How do I get a will?

Wills are only valid if they are properly witnessed, so just writing something down and signing it will not make it legally binding.

Wills can be drafted by lawyers, trustee companies or Public Trust. There are also online platforms which offer templates for wills. Will preparation doesn't have to be pricey, but it does pay to shop around to ensure it gets done right. Otherwise cost-cutting now might result in your will being deemed invalid later - when it's too late.

If you have business assets that you are including in your will, we strongly advise you discuss your wishes regarding these with your accountant. Depending on how these are to be distributed, you could be opening your estate up to major tax liabilities.

At the same time as preparing a will, many people also appoint Enduring Powers of Attorney. An Enduring Power of Attorney is a trusted person nominated by you to act on your behalf in the event you should become mentally incapacitated at any point. They can manage your affairs for you when you are no longer able to.

Remember that both you and your partner need to have your own separate wills.
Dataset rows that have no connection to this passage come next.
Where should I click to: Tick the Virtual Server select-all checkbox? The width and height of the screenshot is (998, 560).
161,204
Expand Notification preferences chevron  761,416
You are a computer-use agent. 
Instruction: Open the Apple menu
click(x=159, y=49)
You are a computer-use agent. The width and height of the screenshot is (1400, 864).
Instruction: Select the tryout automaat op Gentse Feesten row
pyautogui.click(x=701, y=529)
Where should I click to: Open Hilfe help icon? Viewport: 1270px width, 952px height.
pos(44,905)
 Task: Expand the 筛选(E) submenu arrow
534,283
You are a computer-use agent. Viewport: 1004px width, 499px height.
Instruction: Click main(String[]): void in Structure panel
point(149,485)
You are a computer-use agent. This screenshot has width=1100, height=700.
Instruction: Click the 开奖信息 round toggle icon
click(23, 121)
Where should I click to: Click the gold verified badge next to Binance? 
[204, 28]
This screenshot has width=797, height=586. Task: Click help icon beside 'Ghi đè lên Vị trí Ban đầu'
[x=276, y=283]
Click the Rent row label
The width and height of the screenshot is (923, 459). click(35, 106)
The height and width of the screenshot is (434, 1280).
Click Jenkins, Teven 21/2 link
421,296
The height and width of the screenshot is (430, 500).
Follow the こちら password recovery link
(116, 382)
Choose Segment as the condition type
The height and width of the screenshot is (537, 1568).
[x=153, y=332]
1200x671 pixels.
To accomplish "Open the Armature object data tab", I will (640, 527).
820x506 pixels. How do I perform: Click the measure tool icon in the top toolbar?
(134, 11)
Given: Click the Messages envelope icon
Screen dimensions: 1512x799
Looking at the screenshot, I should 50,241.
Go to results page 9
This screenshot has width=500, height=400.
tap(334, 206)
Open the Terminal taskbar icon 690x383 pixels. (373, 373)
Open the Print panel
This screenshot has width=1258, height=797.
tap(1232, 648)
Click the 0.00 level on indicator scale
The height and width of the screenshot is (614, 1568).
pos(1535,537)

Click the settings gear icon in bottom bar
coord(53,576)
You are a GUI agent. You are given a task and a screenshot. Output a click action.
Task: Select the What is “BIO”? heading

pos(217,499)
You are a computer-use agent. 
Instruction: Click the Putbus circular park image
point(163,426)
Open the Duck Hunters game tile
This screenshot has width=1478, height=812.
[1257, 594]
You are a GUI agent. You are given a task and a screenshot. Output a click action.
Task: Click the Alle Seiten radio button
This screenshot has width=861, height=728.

It is not possible to have a "joint" will.

Once you have a will in place, make sure you review it after each significant milestone - such as the birth of a new child, or getting married or divorced - as well as every five years. An existing will is invalidated once you get married, unless that will was made in contemplation of the marriage. If you were to divorce, any provisions made for your ex-spouse in your existing will would become invalid (note, however, this would not be the case if you are merely separated). Also, by reviewing your will you may find what you wanted five years ago is no longer relevant today. It is important that a will is never considered a "set-and-forget" exercise.

Does having a will mean my wishes are followed?

Whilst having a will in place to stipulate your personal wishes is a good start, there are circumstances under which a will could be challenged:

  • On the grounds it is invalid. For instance: the will was not correctly witnessed; the deceased was not of sound mind when they made the will; or they got married after the will was made. In these circumstances the courts may rule a will as invalid, and then either reinstate an earlier will, or distribute the estate according to the rules of intestacy.

  • Under the Family Protection Act 1955. A family member can make a case that the deceased was morally obligated to provide for either themselves or another family member.

  • Under the Property (Relationships) Act 1976. A spouse or de-facto can make a claim for half of the relationship property.

  • Under the Law Reform (Testamentary Promises) Act 1949. Someone can challenge a will if the deceased had indicated they would provide for this person in their will as payment for work performed or services rendered.

In summary …

The time and cost it takes to make a will pales in comparison to the lengthy emotional, financial and legal burdens which may ensue from not having one. The process of administering an estate of someone who died intestate is far more complicated, takes considerably longer, and is likely to cost significantly more in legal and other associated fees.

Making a will is an act of love you can perform now, to protect those nearest and dearest to you.